2. 南京农业大学农学院,南京 210095
2. College of Agriculture, Nanjing Agricultural University, Nanjing 210095
多胺(Polyamines,PAs)是一类广泛存在于生物体内的具有较强生物活性的小分子脂肪族含氮碱,常见的多胺种类有腐胺(Putrescine,Put)、亚精胺(Spermidine,Spd)、精胺(Spermine,Spm)和尸胺(Cadaverine,Cad)等。此外,高亚精胺(Homospermidine,Hspd)、高精胺(Homospermine,Hspm)、降亚精胺(Norspermidine,Nspd)和降精胺(Norspermine,Nspm)等稀有多胺也陆续被发现。已有许多研究表明,多胺在植物正常生长、发育、逆境应答等众多生理过程中发挥重要作用[1-6]。在生理pH环境下,多胺极易与核酸和酸性蛋白质相结合,参与转录、翻译和物质的跨膜转运过程的调控[4, 7-10]。多胺的积累往往与植物抵抗逆境的能力成正相关。逆境胁迫下,植物多胺的含量和多胺合成酶的活性显著上升,抗逆性增强。因此,在农业生产中常通过外源施加多胺来提高植物对干旱、高盐、低温等逆境的抵抗能力[11-13]。此外,多胺在植物体内还起着类似于cAMP“第二信使”的作用,通过与NO、γ-氨基丁酸、脯氨酸和植物激素等物质相互作用来促进植物生长、发育,增强逆境适应能力[14-16]。
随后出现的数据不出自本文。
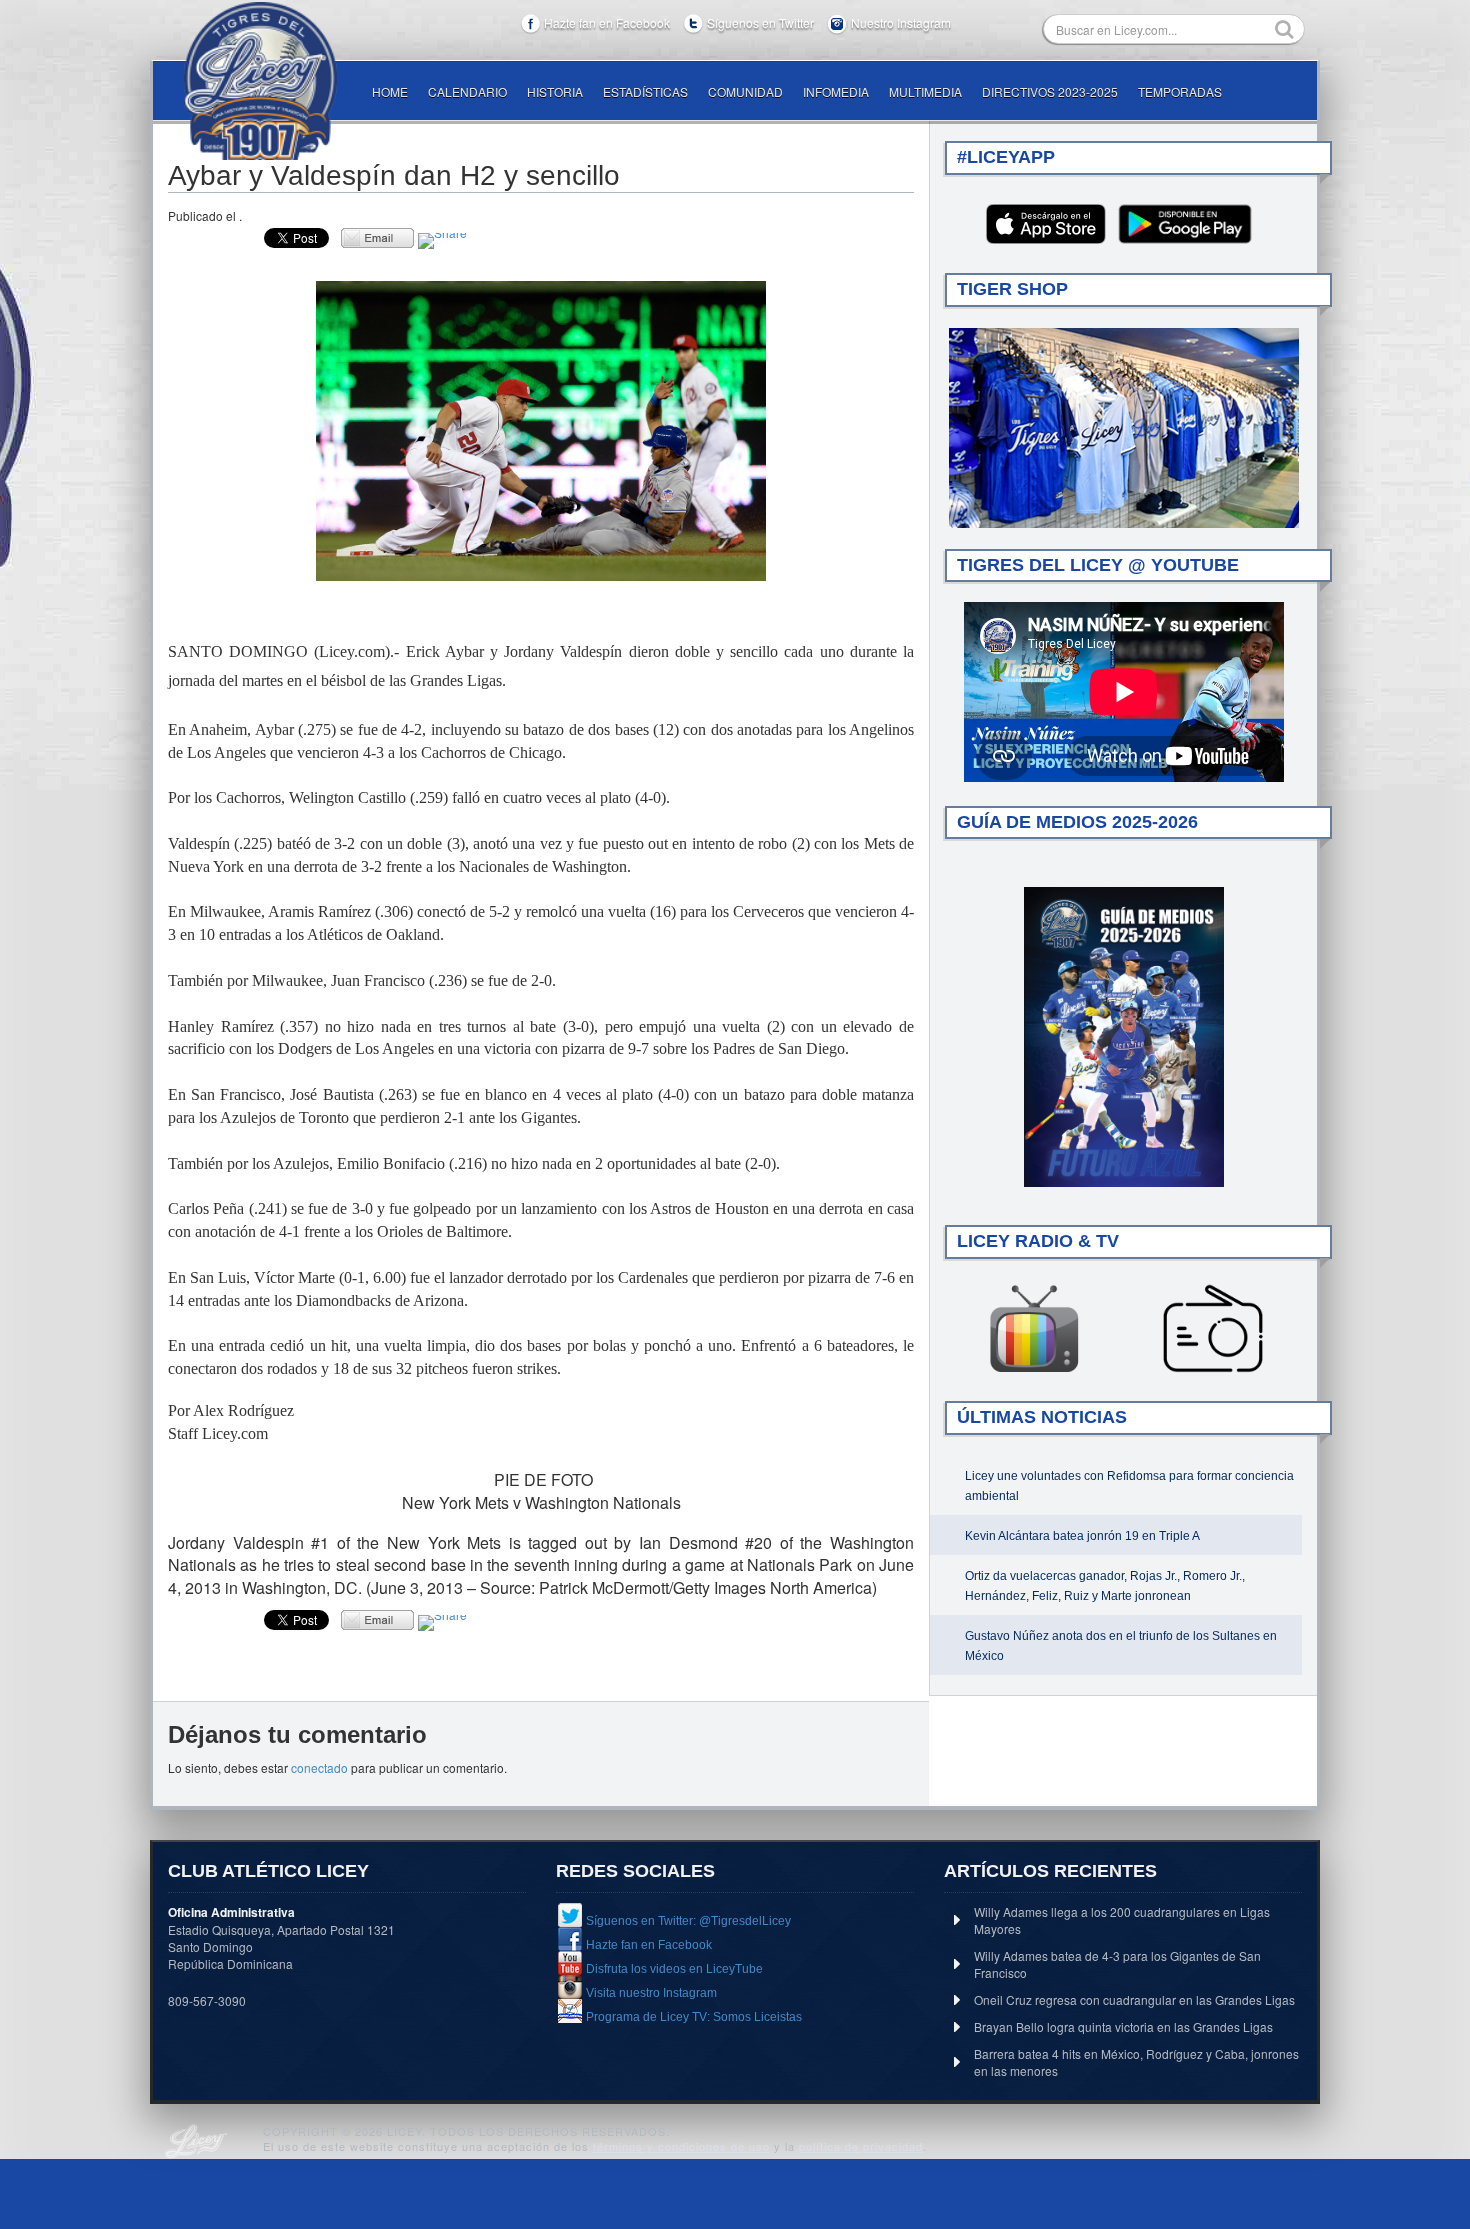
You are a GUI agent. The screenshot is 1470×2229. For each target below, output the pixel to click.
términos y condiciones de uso (681, 2146)
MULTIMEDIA (925, 91)
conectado (319, 1767)
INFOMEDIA (836, 91)
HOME (390, 91)
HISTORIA (555, 91)
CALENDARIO (467, 91)
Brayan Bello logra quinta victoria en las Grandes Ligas (1123, 2026)
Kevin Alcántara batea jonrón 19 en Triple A (1082, 1536)
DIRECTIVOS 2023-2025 (1050, 91)
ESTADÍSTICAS (645, 91)
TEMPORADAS (1180, 91)
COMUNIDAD (745, 91)
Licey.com (260, 81)
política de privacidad (861, 2146)
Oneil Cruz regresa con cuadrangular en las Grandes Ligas (1134, 1999)
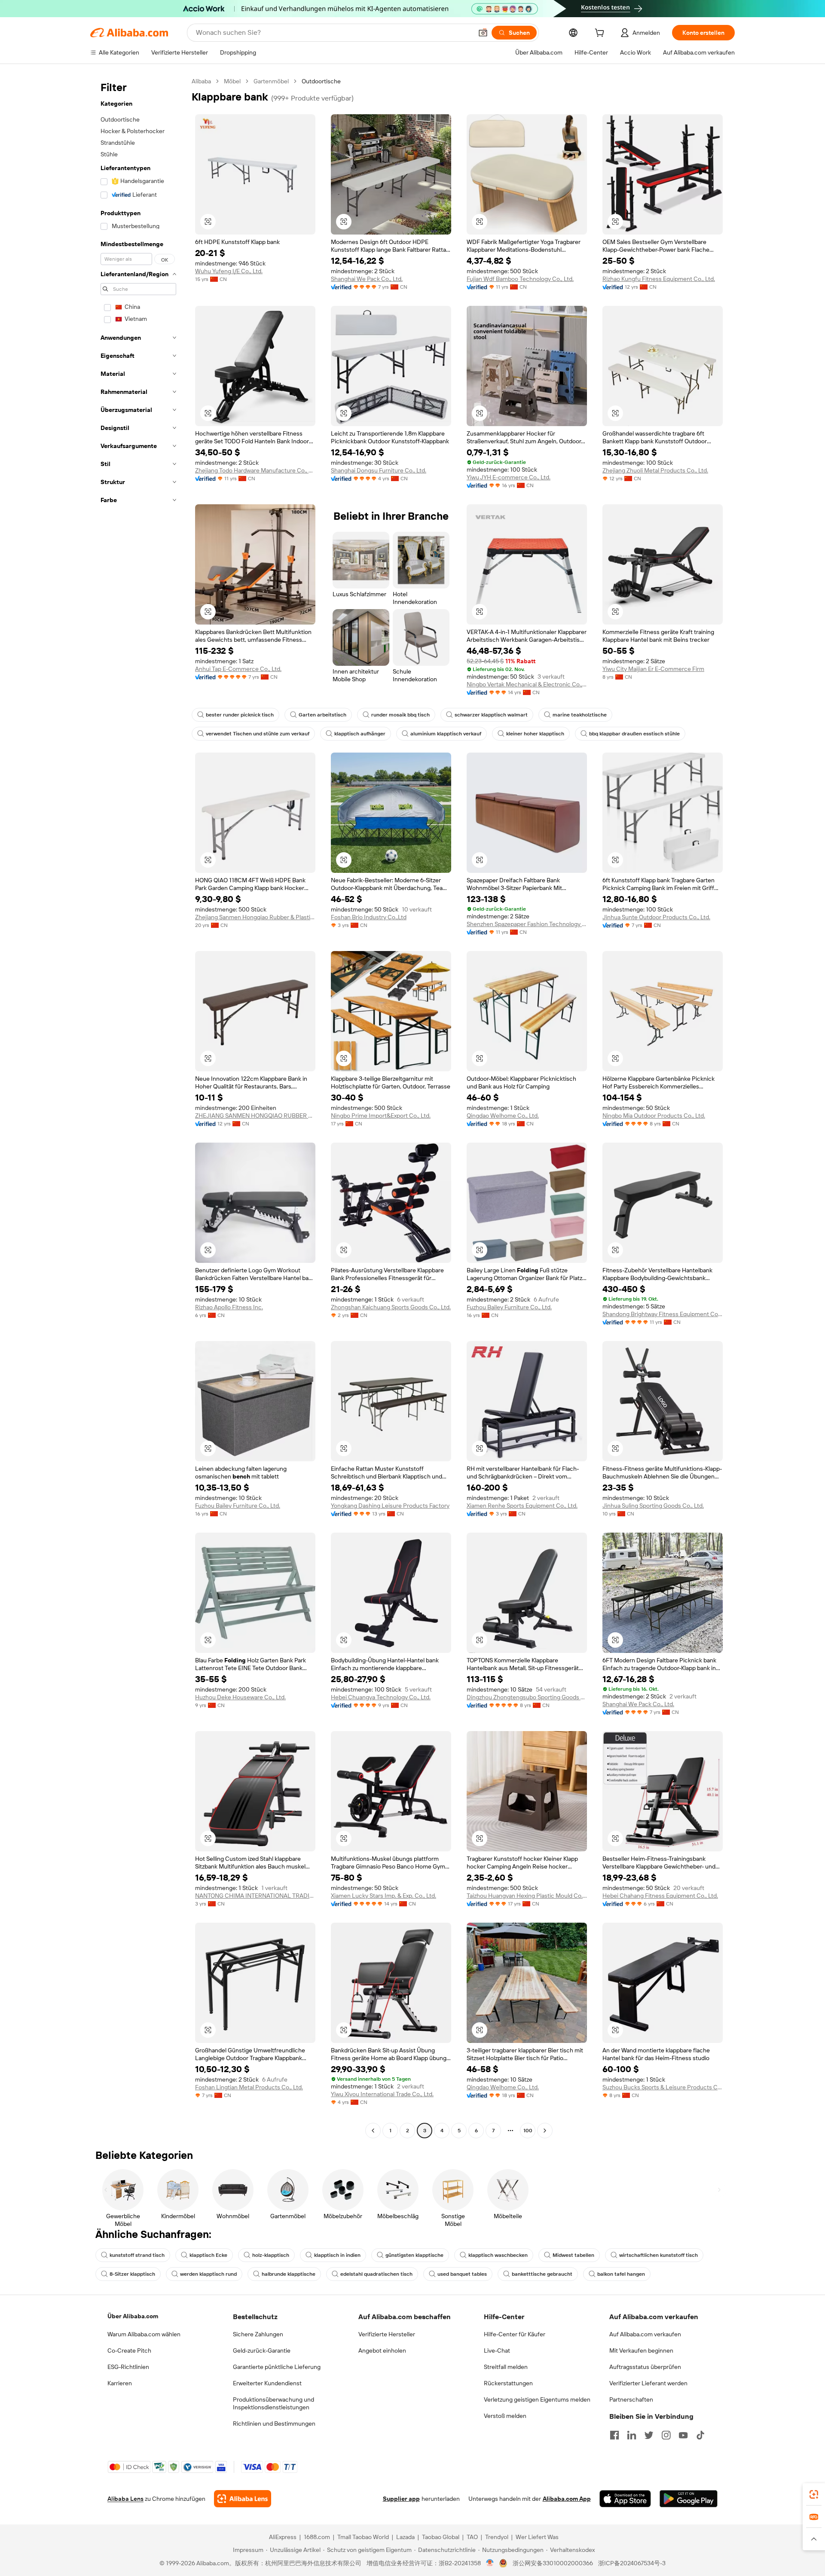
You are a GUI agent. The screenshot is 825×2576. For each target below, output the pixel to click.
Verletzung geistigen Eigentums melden (537, 2399)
在生物体内,多胺的合成起始于腐胺的生物合成,因此腐胺的合成对生物体内源多胺的合成至关重要。根据合成起始物的不同,腐胺的生物合成途径分为鸟氨酸途径和精氨酸途径[17]。鸟氨酸途径是一个单反应过程,前体鸟氨酸在鸟氨酸脱羧酶(Ornithine decarboxylase,ODC)的作用下脱羧直接生成腐胺;精氨酸途径则以精氨酸为前体在精氨酸脱羧酶(Arginine decarboxylase,ADC)的作用下脱羧生成鲱精胺(Agmatine,AGM),AGM相继经鲱精胺亚胺水解酶(Agmatine iminohydrolase,AIH)和N-氨甲酰腐胺-酰胺水解酶(N-carbamoylputrescine amidohydrolase,CPA)作用最终生成Put。已发现有些植物(如拟南芥、小立碗藓)由于ODC基因的缺失使得精氨酸途径成为其腐胺合成的唯一途径[18]。作为精氨酸途径中3个酶之一,AIH基因或蛋白已在玉米、小麦、大豆和拟南芥等植物中克隆或纯化,关于该酶结构特征的研究也部分报道[19-22]。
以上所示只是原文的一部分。